:: DATA LISTING ::

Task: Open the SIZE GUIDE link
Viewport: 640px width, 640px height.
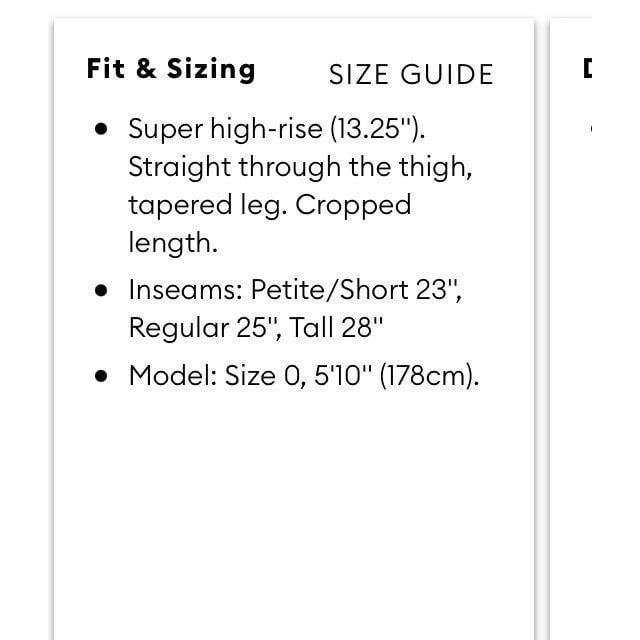Action: pyautogui.click(x=411, y=75)
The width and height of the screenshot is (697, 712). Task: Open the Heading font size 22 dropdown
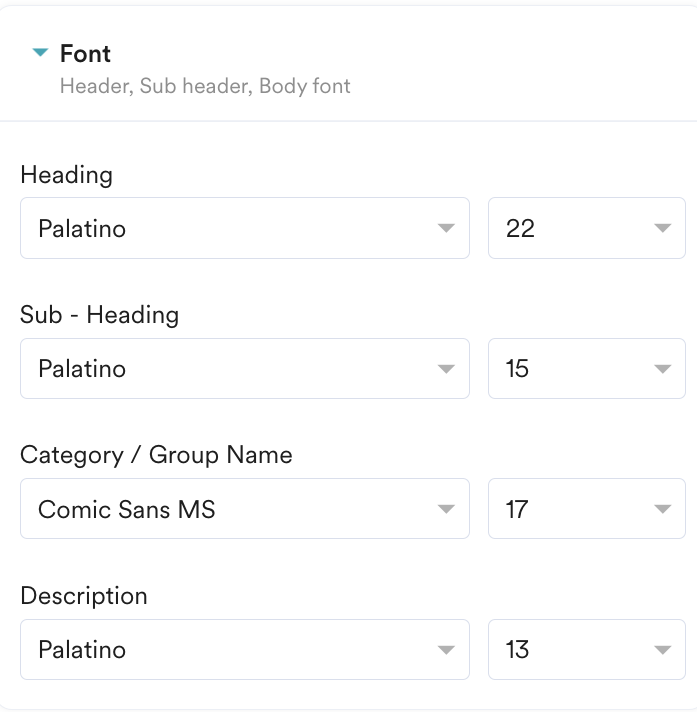point(586,229)
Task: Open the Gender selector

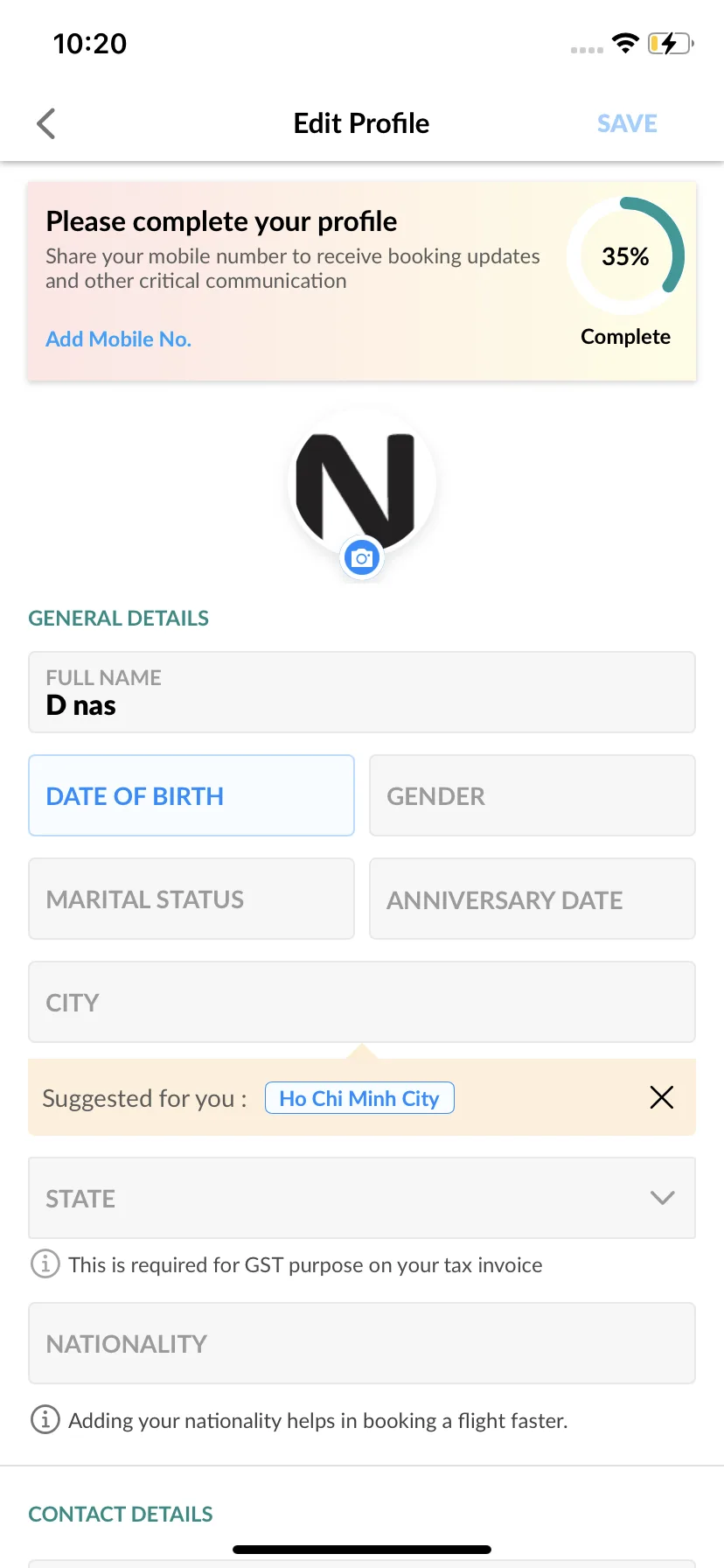Action: pyautogui.click(x=533, y=795)
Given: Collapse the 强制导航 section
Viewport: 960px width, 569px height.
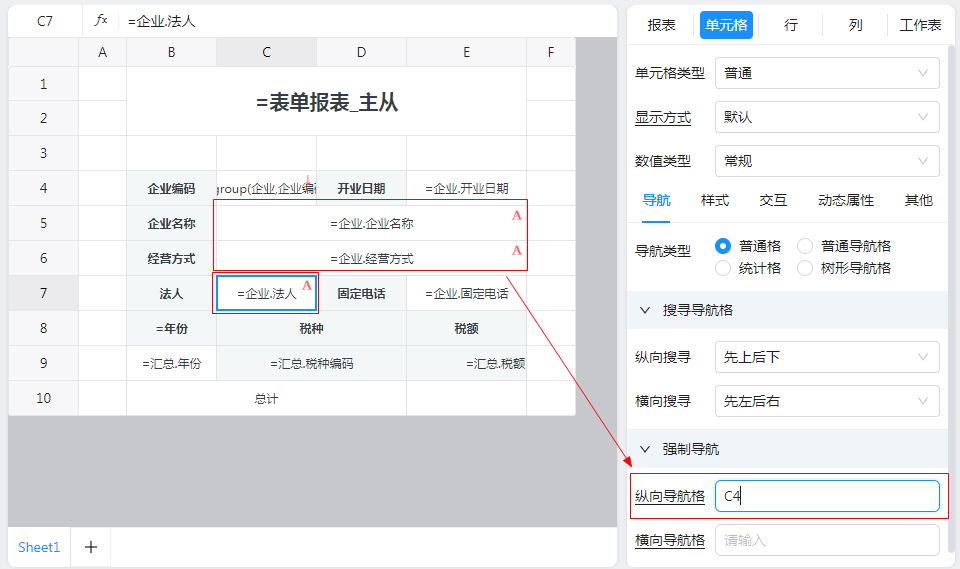Looking at the screenshot, I should [x=645, y=449].
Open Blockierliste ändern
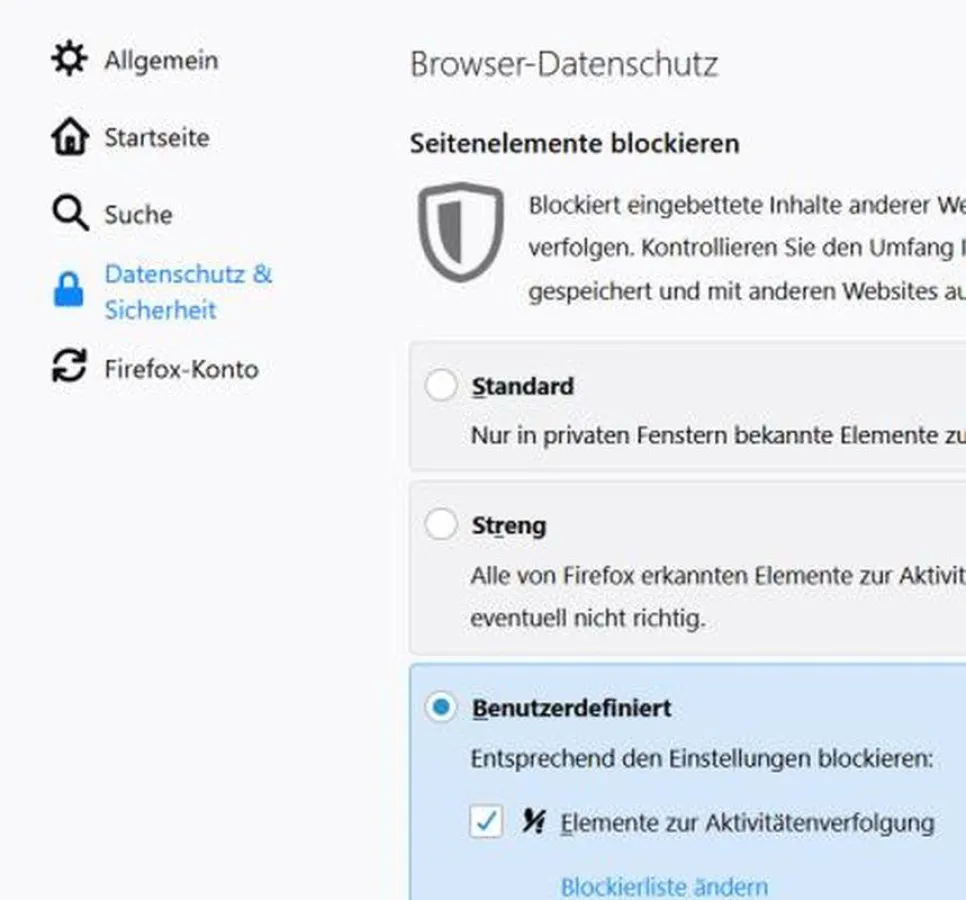Image resolution: width=966 pixels, height=900 pixels. 664,886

:::

▸ **PROBLEM DESCRIPTION**
Print the entries again exactly as they appear above. Do not print the pictures.

▸ **RESULT OF THE TASK**
Task: Open the SIZE GUIDE link
Viewport: 640px width, 640px height.
Action: pyautogui.click(x=411, y=75)
The width and height of the screenshot is (697, 712). Task: Open the Heading font size 22 dropdown
point(586,229)
Task: Open the Gender selector

Action: pyautogui.click(x=533, y=795)
Given: Collapse the 强制导航 section
Viewport: 960px width, 569px height.
Looking at the screenshot, I should [x=645, y=449].
Open Blockierliste ändern
Image resolution: width=966 pixels, height=900 pixels. 664,886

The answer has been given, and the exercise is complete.